Last week I published some thoughts on failing, a post to myself but probably words many need to hear. As always I had more experience failing this week. If this had happened to me even just a couple weeks ago I would have described it as a “disaster”. Here is the story:
The Business Development Team for Envision Atlanta started a window cleaning company in the spring of 2017 (you can read more about that here if you’d like). I’ve made many mistakes along the way but after a little while, you start to believe that you should have everything figured out by now and then tend to be even harder on yourself than you should be. This is where I’ve landed, forgetting the journey of learning never ends.

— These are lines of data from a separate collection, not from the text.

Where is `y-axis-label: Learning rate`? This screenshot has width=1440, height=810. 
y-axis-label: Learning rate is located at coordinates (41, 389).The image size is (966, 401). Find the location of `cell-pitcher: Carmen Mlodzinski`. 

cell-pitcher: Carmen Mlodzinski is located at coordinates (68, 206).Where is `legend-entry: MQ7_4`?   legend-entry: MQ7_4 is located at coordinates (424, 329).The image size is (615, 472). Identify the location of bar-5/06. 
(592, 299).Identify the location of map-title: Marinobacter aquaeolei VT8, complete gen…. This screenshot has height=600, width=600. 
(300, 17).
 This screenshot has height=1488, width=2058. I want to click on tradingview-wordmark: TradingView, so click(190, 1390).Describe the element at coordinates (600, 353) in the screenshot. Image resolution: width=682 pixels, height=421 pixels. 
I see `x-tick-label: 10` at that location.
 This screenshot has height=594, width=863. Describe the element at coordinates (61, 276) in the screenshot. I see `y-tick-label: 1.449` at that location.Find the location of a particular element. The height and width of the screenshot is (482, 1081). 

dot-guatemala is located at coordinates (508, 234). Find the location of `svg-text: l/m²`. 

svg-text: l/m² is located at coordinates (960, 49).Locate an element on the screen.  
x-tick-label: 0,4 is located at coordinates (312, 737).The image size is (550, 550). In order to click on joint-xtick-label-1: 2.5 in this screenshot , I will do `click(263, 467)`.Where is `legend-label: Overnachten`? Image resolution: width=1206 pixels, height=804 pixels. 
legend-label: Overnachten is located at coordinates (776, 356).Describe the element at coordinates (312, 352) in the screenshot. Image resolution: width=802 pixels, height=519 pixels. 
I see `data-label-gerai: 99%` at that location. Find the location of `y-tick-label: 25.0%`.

Once a month we clean windows at a local thrift store. In the spring and summer, the store often uses window paint to decorate the storefront windows. Normally we just work around it and use water-less or low water cleaning techniques. This time however one of the managers asked if we would take the paint off, I immediately said yes, thinking the soapy water would take it right off. I sent the other half of my crew out to start cleaning the paint using a magic eraser. It didn’t do a thing. I then tried a razor blade specially made for windows. It was doing a poor job, but we were going to have to spend hours of extra labor to remove all the paint. After finishing the first window and starting the second it hit me. Mistake #1: not testing my tools on the paint before agreeing to do the task.
Humbled, I walked back into the store and told the manager I was going to need to charge extra for the windows, that it was going to take me hours to remove the paint. She needed to check with a superior to get the ok. I went back to work on the windows we had already started knowing that those would have to be finished regardless of the decision. She came back out and asked how much I would need to charge, “Two dollars a window, so $16 total.” It immediately sounded very low coming out of my mouth. “That’s fine,” she said with no hesitation. Mistake #2: pricing myself lower than the work is worth.
My gut had told me to ask for $5 a window and I blew it, I could have always gone down and would have probably gotten at least $3.
At this point, I was curious as to what they had used to paint the windows. Mistake #3: Not asking what they used before agreeing to any of this. Wouldn’t you know it said right on the paint marker how to remove it! At this point, my mood changed from disappointment and frustration to excitement. It was finally hitting me I was in the position to learn and to grow from my series of errors. As a window cleaning my knowledge had expanded. It was a moment of grace poor out by God. Wisdom was given and answers supplied even though I wasn’t actually looking for either, most of the time I am content to sit in my frustration, this time I got back up.
The irony in all of this is that our business team meetings are called “What Went Wrong Wednesday” (we can’t meet on Fridays due to scheduling conflicts so “Failure Friday” is not usable). The point of the meeting is to normalize failure as part of the process of growth and learning process and as a way to help each other as a team and grow us closer together.